• REQUEST:
Please swap "computer-use agent" for "desktop assistant" wherever it appears in the entries below, and reproduce every line with nothing else altered.

• INPUT ROWS:
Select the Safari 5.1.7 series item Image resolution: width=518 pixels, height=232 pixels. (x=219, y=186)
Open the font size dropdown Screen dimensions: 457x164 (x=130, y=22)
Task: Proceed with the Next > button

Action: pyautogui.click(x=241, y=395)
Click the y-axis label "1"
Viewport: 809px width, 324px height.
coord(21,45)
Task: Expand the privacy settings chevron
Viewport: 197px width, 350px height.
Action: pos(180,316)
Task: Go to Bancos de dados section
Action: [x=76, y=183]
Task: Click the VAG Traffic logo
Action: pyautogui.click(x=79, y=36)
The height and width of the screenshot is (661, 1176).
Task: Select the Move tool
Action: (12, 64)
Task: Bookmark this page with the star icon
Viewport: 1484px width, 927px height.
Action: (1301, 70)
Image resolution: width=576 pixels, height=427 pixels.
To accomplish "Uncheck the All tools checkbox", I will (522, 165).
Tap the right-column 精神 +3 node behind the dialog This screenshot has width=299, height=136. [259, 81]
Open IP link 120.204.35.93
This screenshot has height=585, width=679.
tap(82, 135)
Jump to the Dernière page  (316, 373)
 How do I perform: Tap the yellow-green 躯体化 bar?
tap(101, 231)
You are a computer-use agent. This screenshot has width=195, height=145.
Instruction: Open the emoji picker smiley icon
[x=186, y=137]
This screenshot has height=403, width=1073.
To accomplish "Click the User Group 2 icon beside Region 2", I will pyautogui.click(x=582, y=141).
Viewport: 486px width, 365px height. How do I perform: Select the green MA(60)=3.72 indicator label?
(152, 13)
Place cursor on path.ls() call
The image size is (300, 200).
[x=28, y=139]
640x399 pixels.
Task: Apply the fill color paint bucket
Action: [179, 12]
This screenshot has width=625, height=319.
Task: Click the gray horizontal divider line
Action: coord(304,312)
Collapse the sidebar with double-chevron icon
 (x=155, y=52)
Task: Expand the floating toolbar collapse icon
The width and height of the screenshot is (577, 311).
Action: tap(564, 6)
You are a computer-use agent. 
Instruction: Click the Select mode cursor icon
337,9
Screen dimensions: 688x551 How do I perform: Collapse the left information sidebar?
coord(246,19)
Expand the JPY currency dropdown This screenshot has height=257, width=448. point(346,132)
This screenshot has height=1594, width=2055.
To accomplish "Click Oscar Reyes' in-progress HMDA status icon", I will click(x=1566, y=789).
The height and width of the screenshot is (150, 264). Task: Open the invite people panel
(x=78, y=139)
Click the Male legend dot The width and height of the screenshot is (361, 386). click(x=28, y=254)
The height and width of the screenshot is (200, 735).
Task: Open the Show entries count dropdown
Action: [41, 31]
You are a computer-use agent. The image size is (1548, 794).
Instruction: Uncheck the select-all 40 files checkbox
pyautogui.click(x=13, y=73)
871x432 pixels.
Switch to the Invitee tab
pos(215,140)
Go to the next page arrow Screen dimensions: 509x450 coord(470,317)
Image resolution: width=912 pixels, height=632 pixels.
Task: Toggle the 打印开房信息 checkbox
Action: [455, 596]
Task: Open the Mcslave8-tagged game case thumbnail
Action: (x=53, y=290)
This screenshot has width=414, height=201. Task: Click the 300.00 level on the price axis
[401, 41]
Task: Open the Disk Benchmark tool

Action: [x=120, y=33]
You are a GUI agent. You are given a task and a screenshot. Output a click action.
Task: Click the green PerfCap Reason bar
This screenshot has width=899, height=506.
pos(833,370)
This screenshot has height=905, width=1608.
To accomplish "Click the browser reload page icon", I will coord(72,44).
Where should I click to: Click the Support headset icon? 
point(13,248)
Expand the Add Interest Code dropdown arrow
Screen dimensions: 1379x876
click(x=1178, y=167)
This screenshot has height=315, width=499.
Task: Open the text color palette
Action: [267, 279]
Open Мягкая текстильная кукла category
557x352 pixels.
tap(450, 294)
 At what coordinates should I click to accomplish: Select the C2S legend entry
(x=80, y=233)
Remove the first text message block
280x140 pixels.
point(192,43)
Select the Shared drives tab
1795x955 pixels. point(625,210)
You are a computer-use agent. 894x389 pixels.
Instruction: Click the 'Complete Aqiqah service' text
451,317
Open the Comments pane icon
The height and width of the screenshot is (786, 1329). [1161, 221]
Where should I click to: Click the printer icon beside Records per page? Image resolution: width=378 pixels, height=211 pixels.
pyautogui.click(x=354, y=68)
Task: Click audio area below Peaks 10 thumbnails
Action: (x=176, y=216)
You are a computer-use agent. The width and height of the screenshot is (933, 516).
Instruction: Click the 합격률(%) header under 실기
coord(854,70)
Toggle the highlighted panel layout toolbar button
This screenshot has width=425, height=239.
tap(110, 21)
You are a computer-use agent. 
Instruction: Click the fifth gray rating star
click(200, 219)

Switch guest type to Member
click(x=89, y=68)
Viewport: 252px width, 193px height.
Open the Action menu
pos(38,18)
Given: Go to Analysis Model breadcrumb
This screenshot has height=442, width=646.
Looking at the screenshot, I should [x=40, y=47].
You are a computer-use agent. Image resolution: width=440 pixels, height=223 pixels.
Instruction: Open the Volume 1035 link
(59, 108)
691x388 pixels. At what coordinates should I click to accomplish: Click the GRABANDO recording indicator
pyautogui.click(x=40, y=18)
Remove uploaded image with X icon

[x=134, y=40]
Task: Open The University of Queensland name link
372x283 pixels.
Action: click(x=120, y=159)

• FULL RESPONSE:
Select the Safari 5.1.7 series item Image resolution: width=518 pixels, height=232 pixels. (x=219, y=186)
Open the font size dropdown Screen dimensions: 457x164 (x=130, y=22)
Task: Proceed with the Next > button

Action: pyautogui.click(x=241, y=395)
Click the y-axis label "1"
Viewport: 809px width, 324px height.
coord(21,45)
Task: Expand the privacy settings chevron
Viewport: 197px width, 350px height.
Action: pos(180,316)
Task: Go to Bancos de dados section
Action: [x=76, y=183]
Task: Click the VAG Traffic logo
Action: pyautogui.click(x=79, y=36)
The height and width of the screenshot is (661, 1176).
Task: Select the Move tool
Action: (12, 64)
Task: Bookmark this page with the star icon
Viewport: 1484px width, 927px height.
Action: (1301, 70)
Image resolution: width=576 pixels, height=427 pixels.
To accomplish "Uncheck the All tools checkbox", I will (522, 165).
Tap the right-column 精神 +3 node behind the dialog This screenshot has width=299, height=136. [259, 81]
Open IP link 120.204.35.93
This screenshot has height=585, width=679.
tap(82, 135)
Jump to the Dernière page  (316, 373)
 How do I perform: Tap the yellow-green 躯体化 bar?
tap(101, 231)
You are a desktop assistant. This screenshot has width=195, height=145.
Instruction: Open the emoji picker smiley icon
[x=186, y=137]
This screenshot has height=403, width=1073.
To accomplish "Click the User Group 2 icon beside Region 2", I will pyautogui.click(x=582, y=141).
Viewport: 486px width, 365px height. How do I perform: Select the green MA(60)=3.72 indicator label?
(152, 13)
Place cursor on path.ls() call
The image size is (300, 200).
[x=28, y=139]
640x399 pixels.
Task: Apply the fill color paint bucket
Action: [179, 12]
This screenshot has width=625, height=319.
Task: Click the gray horizontal divider line
Action: coord(304,312)
Collapse the sidebar with double-chevron icon
 (x=155, y=52)
Task: Expand the floating toolbar collapse icon
The width and height of the screenshot is (577, 311).
Action: tap(564, 6)
You are a desktop assistant. 
Instruction: Click the Select mode cursor icon
337,9
Screen dimensions: 688x551 How do I perform: Collapse the left information sidebar?
coord(246,19)
Expand the JPY currency dropdown This screenshot has height=257, width=448. point(346,132)
This screenshot has height=1594, width=2055.
To accomplish "Click Oscar Reyes' in-progress HMDA status icon", I will click(x=1566, y=789).
The height and width of the screenshot is (150, 264). Task: Open the invite people panel
(x=78, y=139)
Click the Male legend dot The width and height of the screenshot is (361, 386). click(x=28, y=254)
The height and width of the screenshot is (200, 735).
Task: Open the Show entries count dropdown
Action: [41, 31]
You are a desktop assistant. The image size is (1548, 794).
Instruction: Uncheck the select-all 40 files checkbox
pyautogui.click(x=13, y=73)
871x432 pixels.
Switch to the Invitee tab
pos(215,140)
Go to the next page arrow Screen dimensions: 509x450 coord(470,317)
Image resolution: width=912 pixels, height=632 pixels.
Task: Toggle the 打印开房信息 checkbox
Action: [455, 596]
Task: Open the Mcslave8-tagged game case thumbnail
Action: (x=53, y=290)
This screenshot has width=414, height=201. Task: Click the 300.00 level on the price axis
[401, 41]
Task: Open the Disk Benchmark tool

Action: [x=120, y=33]
You are a GUI agent. You are given a task and a screenshot. Output a click action.
Task: Click the green PerfCap Reason bar
This screenshot has width=899, height=506.
pos(833,370)
This screenshot has height=905, width=1608.
To accomplish "Click the browser reload page icon", I will coord(72,44).
Where should I click to: Click the Support headset icon? 
point(13,248)
Expand the Add Interest Code dropdown arrow
Screen dimensions: 1379x876
click(x=1178, y=167)
This screenshot has height=315, width=499.
Task: Open the text color palette
Action: [267, 279]
Open Мягкая текстильная кукла category
557x352 pixels.
tap(450, 294)
 At what coordinates should I click to accomplish: Select the C2S legend entry
(x=80, y=233)
Remove the first text message block
280x140 pixels.
point(192,43)
Select the Shared drives tab
1795x955 pixels. point(625,210)
You are a desktop assistant. 894x389 pixels.
Instruction: Click the 'Complete Aqiqah service' text
451,317
Open the Comments pane icon
The height and width of the screenshot is (786, 1329). [1161, 221]
Where should I click to: Click the printer icon beside Records per page? Image resolution: width=378 pixels, height=211 pixels.
pyautogui.click(x=354, y=68)
Task: Click audio area below Peaks 10 thumbnails
Action: (x=176, y=216)
You are a desktop assistant. The width and height of the screenshot is (933, 516).
Instruction: Click the 합격률(%) header under 실기
coord(854,70)
Toggle the highlighted panel layout toolbar button
This screenshot has width=425, height=239.
tap(110, 21)
You are a desktop assistant. 
Instruction: Click the fifth gray rating star
click(200, 219)

Switch guest type to Member
click(x=89, y=68)
Viewport: 252px width, 193px height.
Open the Action menu
pos(38,18)
Given: Go to Analysis Model breadcrumb
This screenshot has height=442, width=646.
Looking at the screenshot, I should [x=40, y=47].
You are a desktop assistant. Image resolution: width=440 pixels, height=223 pixels.
Instruction: Open the Volume 1035 link
(59, 108)
691x388 pixels. At what coordinates should I click to accomplish: Click the GRABANDO recording indicator
pyautogui.click(x=40, y=18)
Remove uploaded image with X icon

[x=134, y=40]
Task: Open The University of Queensland name link
372x283 pixels.
Action: click(x=120, y=159)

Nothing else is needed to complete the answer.